In [1]:
import os, gc, cv2, torch, shutil
import numpy as np
from PIL import Image
from transformers import AutoImageProcessor, ZoeDepthForDepthEstimation

# ================== 1) 模型加载（ZoeDepth，米制深度） ==================
device = torch.device("cuda" if torch.cuda.is_available() else "cpu")
model_name = "Intel/zoedepth-nyu-kitti"
processor = AutoImageProcessor.from_pretrained(model_name)
model = ZoeDepthForDepthEstimation.from_pretrained(model_name).to(device).eval()

# ================== 2) 目录 & 工具 ==================
VAL_ROOT = "/kaggle/input/diode-val/val"
OUT_ROOT = "/kaggle/working/download"
os.makedirs(OUT_ROOT, exist_ok=True)

def mm_png_save(path, depth_m: np.ndarray):
    """以 16-bit PNG(毫米)保存深度图"""
    depth_mm = np.clip(depth_m * 1000.0, 0, 65535).astype(np.uint16)
    os.makedirs(os.path.dirname(path), exist_ok=True)
    cv2.imwrite(path, depth_mm)

def npy_save(path, arr: np.ndarray):
    os.makedirs(os.path.dirname(path), exist_ok=True
               )
    np.save(path, arr.astype(np.float32))

def scale_match(pred: np.ndarray, gt: np.ndarray, mask: np.ndarray) -> float:
    """每张图的纯缩放对齐（scale-only）"""
    v = mask & np.isfinite(gt) & np.isfinite(pred) & (gt > 0)
    if v.sum() == 0:
        return 1.0
    p = pred[v]; g = gt[v]
    den = float((p**2).sum())
    return float((g * p).sum() / den) if den > 0 else 1.0

# ================== 3) 递归遍历，保存 预测 + GT ==================
count_total, count_saved = 0, 0

for root, _, files in os.walk(VAL_ROOT):
    pngs = [f for f in sorted(files) if f.endswith(".png")]
    if not pngs:
        continue

    # 相对 val 的路径
    rel_dir = os.path.relpath(root, VAL_ROOT)

    # 导出子目录（按相对路径展开）
    out_pred_raw_npy   = os.path.join(OUT_ROOT, rel_dir, "pred_raw_npy")      # 原始米制预测 .npy
    out_pred_aligned   = os.path.join(OUT_ROOT, rel_dir, "pred_aligned_npy")  # 可选：scale-only 对齐后 .npy
    out_pred_raw_png16 = os.path.join(OUT_ROOT, rel_dir, "pred_raw_png16")    # 原始米制转毫米 16-bit PNG
    out_gt_npy         = os.path.join(OUT_ROOT, rel_dir, "gt_npy")            # GT .npy (米)

- 要求 1
原文摘录中加载的模型名称是什么？
- 要求 2
改写原文摘录中从“os.makedirs(OUT_ROOT, exist_ok=True)”一直到“np.save(path, arr.astype(np.float32))”的全部内容，把其中的“depth_mm”换成“depth_millimeter”。

- 数据摘录
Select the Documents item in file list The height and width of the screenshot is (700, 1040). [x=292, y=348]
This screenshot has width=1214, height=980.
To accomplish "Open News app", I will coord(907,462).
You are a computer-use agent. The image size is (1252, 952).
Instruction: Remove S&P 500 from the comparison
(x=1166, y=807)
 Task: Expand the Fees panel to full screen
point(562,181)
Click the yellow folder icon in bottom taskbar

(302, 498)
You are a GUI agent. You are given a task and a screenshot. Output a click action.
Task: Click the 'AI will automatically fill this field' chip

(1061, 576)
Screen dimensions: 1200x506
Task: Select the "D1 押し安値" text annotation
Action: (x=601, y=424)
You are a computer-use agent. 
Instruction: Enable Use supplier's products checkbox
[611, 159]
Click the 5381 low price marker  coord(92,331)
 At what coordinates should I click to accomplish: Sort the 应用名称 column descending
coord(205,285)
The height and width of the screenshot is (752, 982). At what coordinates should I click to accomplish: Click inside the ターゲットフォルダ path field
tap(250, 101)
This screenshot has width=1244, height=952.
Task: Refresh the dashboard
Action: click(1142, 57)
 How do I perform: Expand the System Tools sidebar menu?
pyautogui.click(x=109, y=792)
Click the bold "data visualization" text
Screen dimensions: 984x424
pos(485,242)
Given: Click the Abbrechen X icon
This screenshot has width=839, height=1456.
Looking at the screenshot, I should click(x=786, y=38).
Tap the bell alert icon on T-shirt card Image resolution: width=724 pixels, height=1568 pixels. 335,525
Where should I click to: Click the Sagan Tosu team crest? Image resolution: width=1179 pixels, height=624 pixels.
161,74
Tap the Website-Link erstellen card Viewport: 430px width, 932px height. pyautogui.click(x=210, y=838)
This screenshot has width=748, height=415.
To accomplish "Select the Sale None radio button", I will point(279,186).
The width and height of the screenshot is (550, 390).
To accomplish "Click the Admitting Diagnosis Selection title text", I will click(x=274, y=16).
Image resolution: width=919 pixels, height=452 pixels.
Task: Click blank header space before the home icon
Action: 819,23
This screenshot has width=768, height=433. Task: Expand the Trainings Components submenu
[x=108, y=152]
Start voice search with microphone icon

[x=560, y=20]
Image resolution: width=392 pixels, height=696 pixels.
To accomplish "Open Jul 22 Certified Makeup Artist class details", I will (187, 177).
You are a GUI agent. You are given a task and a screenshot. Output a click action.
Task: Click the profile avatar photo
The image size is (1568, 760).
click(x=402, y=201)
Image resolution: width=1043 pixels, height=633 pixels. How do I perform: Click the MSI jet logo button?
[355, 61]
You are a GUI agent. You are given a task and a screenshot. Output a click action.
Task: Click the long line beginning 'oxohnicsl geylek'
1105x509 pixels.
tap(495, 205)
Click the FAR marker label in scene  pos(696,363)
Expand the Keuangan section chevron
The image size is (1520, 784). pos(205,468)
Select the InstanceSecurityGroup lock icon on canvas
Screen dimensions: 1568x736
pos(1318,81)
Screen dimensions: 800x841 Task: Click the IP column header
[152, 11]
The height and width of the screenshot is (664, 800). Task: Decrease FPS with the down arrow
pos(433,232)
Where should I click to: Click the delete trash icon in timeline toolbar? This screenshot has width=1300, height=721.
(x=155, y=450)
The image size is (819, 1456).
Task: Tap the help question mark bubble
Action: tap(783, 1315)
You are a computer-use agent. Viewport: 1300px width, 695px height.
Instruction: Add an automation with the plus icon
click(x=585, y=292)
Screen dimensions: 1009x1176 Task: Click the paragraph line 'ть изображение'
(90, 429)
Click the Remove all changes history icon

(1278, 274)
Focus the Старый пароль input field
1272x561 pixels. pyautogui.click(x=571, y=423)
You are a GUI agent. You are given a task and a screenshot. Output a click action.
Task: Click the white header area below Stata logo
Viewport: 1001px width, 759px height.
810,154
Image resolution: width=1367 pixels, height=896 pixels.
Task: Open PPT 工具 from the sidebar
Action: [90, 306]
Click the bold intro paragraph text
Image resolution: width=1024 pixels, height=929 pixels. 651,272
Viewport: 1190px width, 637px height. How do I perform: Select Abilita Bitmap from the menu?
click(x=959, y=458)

- 书面回答 1
Intel/zoedepth-nyu-kitti

- 书面回答 2
os.makedirs(OUT_ROOT, exist_ok=True)

def mm_png_save(path, depth_m: np.ndarray):
    """以 16-bit PNG(毫米)保存深度图"""
    depth_millimeter = np.clip(depth_m * 1000.0, 0, 65535).astype(np.uint16)
    os.makedirs(os.path.dirname(path), exist_ok=True)
    cv2.imwrite(path, depth_millimeter)

def npy_save(path, arr: np.ndarray):
    os.makedirs(os.path.dirname(path), exist_ok=True
               )
    np.save(path, arr.astype(np.float32))